Female wrestlers from Hesperia, West Covina, Eisenhower, Cypress, Santa Fe and Big Bear high schools competed. Big Bear coach Martin Bumstead said the weather kept five other teams from traveling, having committed to the event previously.
The Big Bear grapplers had a fine showing, Bumstead said. "I'm real pleased for the first time out," he said.
Ginny Jimenez at 114 pounds finished fourth. She was 1-3 on the day.
At 126 pounds, Kristy Bishop finished second. Bumstead said the junior lost only to the wrestler from Santa Fe, finishing at 3-1.
Shaina Blundt and Jackie Newsome both competed in the 144-pound class, against three other wrestlers. Blundt finished second, Newsome fifth.
Bishop, Jimenez and Blundt are all three returning wrestlers. This is Newsome's first year. "She's just learning," Bumstead said of Newsome. He said he is very pleased with her effort for a first-year wrestler. Newsome went the full six minutes in one of her matches, the coach said.
"There is quite a movement for girls in wrestling," Bumstead said. There is a separate division for females at the state level in the finals. Bumstead said he expects that with the Olympics having a women's only class that possibly CIF will follow suit sometime in the future.
Bumstead said the Big Bear female wrestlers work hard and are every bit as conditioned as the males on the team.
The males and females will be in action on Saturday, Dec. 20, when Big Bear hosts the Big Bear varsity tournament. In its 35th year, the tournament started as a five-way and has grown to a full bracketed tournament. Bumstead said that 19 schools are expected to send wrestlers. Schools will come from all over Southern California, from as far north as Bishop and possibly even Nevada.
Weigh-ins begin at 7 a.m. and the wrestling action gets underway around 9:30 a.m. This will be the final event for the Bears until after the holiday break.

§ §

◆ **WRITTEN EXERCISE A**: Reproduce the records verbatim, from the very first line of the records down through the line containing "click(170, 242)", with both of those lines included.

(Element and text position data)

§ §

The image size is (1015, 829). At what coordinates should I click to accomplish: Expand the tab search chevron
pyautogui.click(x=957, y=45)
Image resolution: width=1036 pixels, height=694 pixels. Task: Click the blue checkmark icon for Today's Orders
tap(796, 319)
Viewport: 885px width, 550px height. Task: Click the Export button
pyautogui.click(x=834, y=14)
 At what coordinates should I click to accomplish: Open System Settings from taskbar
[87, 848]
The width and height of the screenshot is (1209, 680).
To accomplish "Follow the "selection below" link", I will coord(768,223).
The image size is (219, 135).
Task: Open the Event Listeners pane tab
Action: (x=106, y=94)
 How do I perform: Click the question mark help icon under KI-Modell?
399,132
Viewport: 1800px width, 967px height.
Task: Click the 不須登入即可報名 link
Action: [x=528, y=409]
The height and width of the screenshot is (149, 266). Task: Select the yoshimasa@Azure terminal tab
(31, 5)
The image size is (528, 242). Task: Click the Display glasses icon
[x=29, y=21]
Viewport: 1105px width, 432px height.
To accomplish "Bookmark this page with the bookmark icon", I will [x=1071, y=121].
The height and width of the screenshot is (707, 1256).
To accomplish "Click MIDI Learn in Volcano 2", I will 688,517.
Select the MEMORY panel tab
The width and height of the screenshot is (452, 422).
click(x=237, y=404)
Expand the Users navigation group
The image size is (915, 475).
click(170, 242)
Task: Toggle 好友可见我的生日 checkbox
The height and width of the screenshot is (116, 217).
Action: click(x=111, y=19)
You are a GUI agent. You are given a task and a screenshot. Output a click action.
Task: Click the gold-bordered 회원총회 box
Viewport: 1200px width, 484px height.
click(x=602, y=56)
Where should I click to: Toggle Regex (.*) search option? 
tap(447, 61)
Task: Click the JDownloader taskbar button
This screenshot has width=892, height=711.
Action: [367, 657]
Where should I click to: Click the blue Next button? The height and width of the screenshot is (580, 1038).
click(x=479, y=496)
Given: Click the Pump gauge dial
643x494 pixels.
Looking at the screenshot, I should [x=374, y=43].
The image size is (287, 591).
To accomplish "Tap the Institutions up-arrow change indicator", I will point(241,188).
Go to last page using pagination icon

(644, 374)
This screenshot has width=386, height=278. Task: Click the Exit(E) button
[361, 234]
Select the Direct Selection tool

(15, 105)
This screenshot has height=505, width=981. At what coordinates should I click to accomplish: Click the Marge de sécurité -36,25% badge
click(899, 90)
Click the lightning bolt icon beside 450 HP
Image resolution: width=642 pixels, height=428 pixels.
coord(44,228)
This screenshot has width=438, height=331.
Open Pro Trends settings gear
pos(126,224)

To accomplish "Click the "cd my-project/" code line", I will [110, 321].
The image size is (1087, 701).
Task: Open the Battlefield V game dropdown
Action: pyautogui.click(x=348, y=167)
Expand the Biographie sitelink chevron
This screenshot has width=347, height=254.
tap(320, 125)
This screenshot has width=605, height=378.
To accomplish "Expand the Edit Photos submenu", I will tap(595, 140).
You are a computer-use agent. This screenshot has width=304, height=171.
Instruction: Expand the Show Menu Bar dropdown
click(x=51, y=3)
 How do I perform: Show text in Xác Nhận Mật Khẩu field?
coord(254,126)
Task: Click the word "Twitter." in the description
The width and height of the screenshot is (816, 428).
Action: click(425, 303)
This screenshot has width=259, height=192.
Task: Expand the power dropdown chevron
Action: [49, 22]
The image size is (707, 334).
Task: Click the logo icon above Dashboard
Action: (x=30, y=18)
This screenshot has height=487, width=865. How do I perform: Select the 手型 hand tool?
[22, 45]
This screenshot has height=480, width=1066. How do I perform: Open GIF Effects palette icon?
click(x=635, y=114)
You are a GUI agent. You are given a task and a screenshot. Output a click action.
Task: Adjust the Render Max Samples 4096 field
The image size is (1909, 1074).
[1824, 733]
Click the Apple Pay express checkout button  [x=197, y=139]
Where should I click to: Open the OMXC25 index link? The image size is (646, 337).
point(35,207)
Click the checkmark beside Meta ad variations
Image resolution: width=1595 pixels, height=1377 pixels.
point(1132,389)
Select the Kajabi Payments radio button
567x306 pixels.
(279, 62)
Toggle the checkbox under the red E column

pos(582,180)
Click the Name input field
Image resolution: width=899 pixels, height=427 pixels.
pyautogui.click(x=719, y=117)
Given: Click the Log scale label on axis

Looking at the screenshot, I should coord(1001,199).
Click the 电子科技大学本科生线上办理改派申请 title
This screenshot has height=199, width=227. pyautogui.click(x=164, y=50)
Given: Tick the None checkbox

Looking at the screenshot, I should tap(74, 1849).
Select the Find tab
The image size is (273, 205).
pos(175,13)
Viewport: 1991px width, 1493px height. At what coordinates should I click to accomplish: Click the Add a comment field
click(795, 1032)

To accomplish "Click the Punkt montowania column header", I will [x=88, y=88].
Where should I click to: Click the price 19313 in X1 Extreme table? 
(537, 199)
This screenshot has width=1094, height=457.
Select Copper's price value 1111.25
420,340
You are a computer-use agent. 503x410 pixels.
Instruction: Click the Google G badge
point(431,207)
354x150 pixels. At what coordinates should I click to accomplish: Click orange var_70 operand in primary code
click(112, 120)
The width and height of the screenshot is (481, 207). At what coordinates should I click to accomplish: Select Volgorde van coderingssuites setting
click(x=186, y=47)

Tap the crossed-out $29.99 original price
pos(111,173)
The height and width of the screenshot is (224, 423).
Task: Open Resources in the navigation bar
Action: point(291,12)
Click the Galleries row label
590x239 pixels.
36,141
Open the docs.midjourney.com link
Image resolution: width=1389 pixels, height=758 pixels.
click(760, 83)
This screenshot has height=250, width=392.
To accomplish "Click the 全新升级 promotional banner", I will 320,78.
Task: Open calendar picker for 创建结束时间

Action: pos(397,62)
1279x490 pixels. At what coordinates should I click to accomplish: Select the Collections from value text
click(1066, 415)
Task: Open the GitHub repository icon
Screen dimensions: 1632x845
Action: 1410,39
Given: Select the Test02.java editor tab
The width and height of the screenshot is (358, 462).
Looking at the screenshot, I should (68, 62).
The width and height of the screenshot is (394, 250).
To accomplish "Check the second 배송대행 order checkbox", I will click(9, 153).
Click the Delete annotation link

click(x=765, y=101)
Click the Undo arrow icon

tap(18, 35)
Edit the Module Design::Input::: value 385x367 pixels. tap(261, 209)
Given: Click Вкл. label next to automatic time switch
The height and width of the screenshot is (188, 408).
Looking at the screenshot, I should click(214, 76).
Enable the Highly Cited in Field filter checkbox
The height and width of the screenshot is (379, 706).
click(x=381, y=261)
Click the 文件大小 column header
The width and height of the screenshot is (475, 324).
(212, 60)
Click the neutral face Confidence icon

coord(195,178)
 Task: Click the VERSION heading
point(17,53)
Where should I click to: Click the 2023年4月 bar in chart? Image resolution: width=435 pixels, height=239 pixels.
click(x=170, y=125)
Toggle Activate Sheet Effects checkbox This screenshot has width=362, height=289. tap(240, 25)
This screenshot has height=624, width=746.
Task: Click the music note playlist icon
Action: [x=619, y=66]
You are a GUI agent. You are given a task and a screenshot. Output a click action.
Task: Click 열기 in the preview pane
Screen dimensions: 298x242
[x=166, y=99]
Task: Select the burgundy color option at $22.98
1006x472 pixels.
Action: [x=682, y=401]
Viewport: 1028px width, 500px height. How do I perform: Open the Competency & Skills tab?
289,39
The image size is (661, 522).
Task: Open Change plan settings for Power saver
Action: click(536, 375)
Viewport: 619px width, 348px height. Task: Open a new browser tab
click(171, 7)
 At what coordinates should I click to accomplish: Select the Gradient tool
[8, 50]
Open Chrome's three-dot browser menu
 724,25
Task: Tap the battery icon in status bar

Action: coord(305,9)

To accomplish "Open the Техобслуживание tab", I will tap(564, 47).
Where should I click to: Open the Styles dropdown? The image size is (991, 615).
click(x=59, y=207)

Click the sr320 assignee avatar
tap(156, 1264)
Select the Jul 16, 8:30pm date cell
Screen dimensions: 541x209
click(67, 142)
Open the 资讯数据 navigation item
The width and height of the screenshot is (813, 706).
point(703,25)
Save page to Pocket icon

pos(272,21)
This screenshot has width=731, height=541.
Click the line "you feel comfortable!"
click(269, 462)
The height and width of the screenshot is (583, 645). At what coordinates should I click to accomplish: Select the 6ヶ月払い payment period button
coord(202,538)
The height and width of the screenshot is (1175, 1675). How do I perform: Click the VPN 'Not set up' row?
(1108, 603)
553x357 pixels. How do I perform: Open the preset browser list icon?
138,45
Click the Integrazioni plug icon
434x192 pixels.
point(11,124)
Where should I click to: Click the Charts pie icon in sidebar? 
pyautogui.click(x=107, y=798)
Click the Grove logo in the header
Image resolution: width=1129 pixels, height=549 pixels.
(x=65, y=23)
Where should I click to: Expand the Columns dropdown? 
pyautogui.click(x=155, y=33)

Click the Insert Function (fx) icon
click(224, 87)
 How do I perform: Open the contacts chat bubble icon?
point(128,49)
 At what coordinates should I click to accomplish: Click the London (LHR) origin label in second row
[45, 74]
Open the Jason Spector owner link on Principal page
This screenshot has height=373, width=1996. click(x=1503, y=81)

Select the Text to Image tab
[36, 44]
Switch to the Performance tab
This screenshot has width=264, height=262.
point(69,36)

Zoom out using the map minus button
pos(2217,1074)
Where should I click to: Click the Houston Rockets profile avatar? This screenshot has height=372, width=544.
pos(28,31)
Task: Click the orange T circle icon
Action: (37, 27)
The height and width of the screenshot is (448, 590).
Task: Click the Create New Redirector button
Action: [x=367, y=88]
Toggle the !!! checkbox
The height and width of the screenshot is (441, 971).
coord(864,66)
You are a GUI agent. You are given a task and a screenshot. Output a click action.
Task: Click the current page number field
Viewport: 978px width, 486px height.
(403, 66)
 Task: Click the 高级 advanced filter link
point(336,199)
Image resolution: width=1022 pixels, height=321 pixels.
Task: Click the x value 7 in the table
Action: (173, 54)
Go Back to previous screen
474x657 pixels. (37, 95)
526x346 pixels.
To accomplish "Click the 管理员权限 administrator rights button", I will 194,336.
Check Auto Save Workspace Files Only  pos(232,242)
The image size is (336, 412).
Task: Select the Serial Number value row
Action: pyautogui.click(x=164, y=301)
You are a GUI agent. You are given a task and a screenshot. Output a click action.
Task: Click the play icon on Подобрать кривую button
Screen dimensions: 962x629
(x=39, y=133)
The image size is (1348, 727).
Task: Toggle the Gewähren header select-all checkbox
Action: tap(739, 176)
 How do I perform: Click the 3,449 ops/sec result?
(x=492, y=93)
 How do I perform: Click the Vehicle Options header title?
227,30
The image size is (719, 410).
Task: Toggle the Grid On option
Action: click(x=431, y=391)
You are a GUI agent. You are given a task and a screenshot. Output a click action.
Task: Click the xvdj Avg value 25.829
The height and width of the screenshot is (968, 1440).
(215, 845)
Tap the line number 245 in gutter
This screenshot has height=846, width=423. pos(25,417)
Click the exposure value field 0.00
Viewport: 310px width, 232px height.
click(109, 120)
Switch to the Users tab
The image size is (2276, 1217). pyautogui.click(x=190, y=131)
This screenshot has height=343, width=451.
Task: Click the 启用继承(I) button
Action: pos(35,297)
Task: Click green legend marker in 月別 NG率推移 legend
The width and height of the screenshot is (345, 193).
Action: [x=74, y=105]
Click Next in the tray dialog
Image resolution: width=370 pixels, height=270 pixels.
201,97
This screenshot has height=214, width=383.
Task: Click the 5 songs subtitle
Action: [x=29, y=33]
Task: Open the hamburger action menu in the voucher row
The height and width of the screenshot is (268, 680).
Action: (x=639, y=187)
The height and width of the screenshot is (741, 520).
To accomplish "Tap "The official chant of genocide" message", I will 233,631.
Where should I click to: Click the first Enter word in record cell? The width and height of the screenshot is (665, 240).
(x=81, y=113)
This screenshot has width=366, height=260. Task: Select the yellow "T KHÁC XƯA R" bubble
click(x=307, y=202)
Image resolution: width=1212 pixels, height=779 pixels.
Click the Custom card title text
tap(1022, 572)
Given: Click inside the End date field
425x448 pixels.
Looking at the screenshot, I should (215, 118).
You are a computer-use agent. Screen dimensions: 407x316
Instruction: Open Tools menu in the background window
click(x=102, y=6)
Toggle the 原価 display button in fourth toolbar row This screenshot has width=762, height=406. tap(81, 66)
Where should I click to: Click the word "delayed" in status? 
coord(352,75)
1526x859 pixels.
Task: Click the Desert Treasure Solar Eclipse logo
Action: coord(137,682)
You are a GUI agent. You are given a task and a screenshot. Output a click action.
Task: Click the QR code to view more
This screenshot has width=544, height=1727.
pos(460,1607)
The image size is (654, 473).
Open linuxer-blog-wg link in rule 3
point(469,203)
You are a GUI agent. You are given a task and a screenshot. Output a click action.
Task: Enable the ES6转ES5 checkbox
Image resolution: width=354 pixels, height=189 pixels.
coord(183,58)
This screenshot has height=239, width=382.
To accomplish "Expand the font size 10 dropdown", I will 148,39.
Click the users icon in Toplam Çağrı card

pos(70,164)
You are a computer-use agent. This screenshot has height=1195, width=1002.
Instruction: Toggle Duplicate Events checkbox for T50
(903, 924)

§ §

◆ **WRITTEN EXERCISE B**: According to the wrestling report, how many schools are expected to send wrestlers to the Big Bear varsity tournament?

◆ **TASK ANSWER A**:
The image size is (1015, 829). At what coordinates should I click to accomplish: Expand the tab search chevron
pyautogui.click(x=957, y=45)
Image resolution: width=1036 pixels, height=694 pixels. Task: Click the blue checkmark icon for Today's Orders
tap(796, 319)
Viewport: 885px width, 550px height. Task: Click the Export button
pyautogui.click(x=834, y=14)
 At what coordinates should I click to accomplish: Open System Settings from taskbar
[87, 848]
The width and height of the screenshot is (1209, 680).
To accomplish "Follow the "selection below" link", I will coord(768,223).
The image size is (219, 135).
Task: Open the Event Listeners pane tab
Action: (x=106, y=94)
 How do I perform: Click the question mark help icon under KI-Modell?
399,132
Viewport: 1800px width, 967px height.
Task: Click the 不須登入即可報名 link
Action: [x=528, y=409]
The height and width of the screenshot is (149, 266). Task: Select the yoshimasa@Azure terminal tab
(31, 5)
The image size is (528, 242). Task: Click the Display glasses icon
[x=29, y=21]
Viewport: 1105px width, 432px height.
To accomplish "Bookmark this page with the bookmark icon", I will [x=1071, y=121].
The height and width of the screenshot is (707, 1256).
To accomplish "Click MIDI Learn in Volcano 2", I will 688,517.
Select the MEMORY panel tab
The width and height of the screenshot is (452, 422).
click(x=237, y=404)
Expand the Users navigation group
The image size is (915, 475).
click(170, 242)

◆ **TASK ANSWER B**: 19 schools